Sevginar Sali

Belediye Başkanı olmanın bedeli...

Siyaset bazen çok tehlikeli bir hal alabiliyor. Aslında belli bir eşiği geçtikten sonra adına ‘siyaset' dense de biz hepimiz bunun bambaşka bir şey olduğunu anlıyoruz. Çok azımız kabul edip, söyleyebilsek de anlamalıyız…
Cuma günü, Silivri Belediye Meclisinde Pazartesinin rövanşı vardı adeta… Işıklar, açıklamada bulunurken AK Parti grubu dinlemedi, meclisi terk ettiler ama maşallah her söylediğini işitmişler :)
Onların aksine Işıklar ve grubu mecliste kaldı muhalefet lideri ‘Söz almak, açıklama yapmak istiyorum' dediğinde... Büyük bir nezaket içinde de dinlediler…
Rıfat Kutlu'nun performansını beğendim, etkileyiciydi bir nebze de şaşırma etkisi artı kattı sunuşuna. Hatta aynı gün gazetemizde çıkan bir yorum haberde “Beklentileri karşılayamadı…” ibaresini kullandığım için pişman oldum. Neredeyse kusursuz bir ana muhalefet lideri portresi çizdi.
Biliyorsunuz bir resimde herkes farklı noktalara odaklanabilir. Kutlu'nun konuşmasını dikkatle dinledim. Birçok ifadesinin altına imzamı gönül rahatlığıyla atabilirim. Bunu gazeteci olarak da temsil ettiği siyaset anlayışına hiçbir zaman oy vermemiş bir vatandaş olarak bile söyleyebilirim.

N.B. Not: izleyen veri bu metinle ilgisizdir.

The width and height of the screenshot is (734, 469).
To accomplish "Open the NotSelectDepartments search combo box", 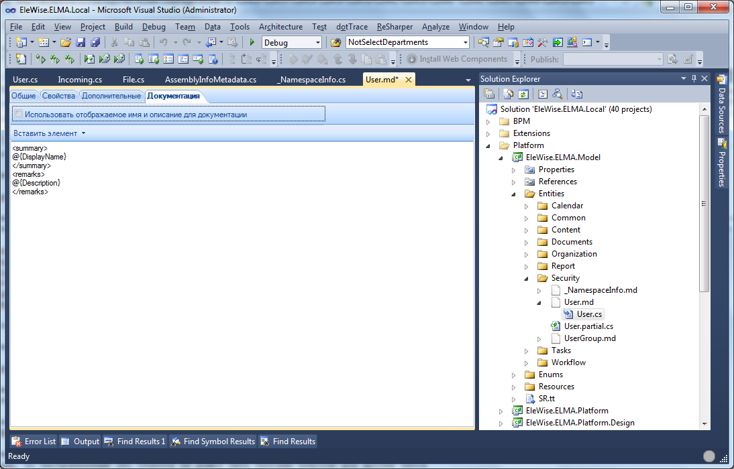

Katılmadıklarıma gelince… Hani ikili ilişkiler için söylenen bir söz var; ‘Önce beni delirtip sonra normal davranmadığımı söylüyorsun' diye… Genelde çiftlerden biri diğerini suçlar… ‘Bize hesap ver' deyip, ‘Seni dinlemeye tenezzül etmiyoruz' tavrını ortaya koyup sonra ‘Hesap vermiyor' diye suçlanan hangi Allah'ın kulu soğukkanlılığını koruyorsa ona ‘sabır oscarını' verelim hakkını teslim edelim…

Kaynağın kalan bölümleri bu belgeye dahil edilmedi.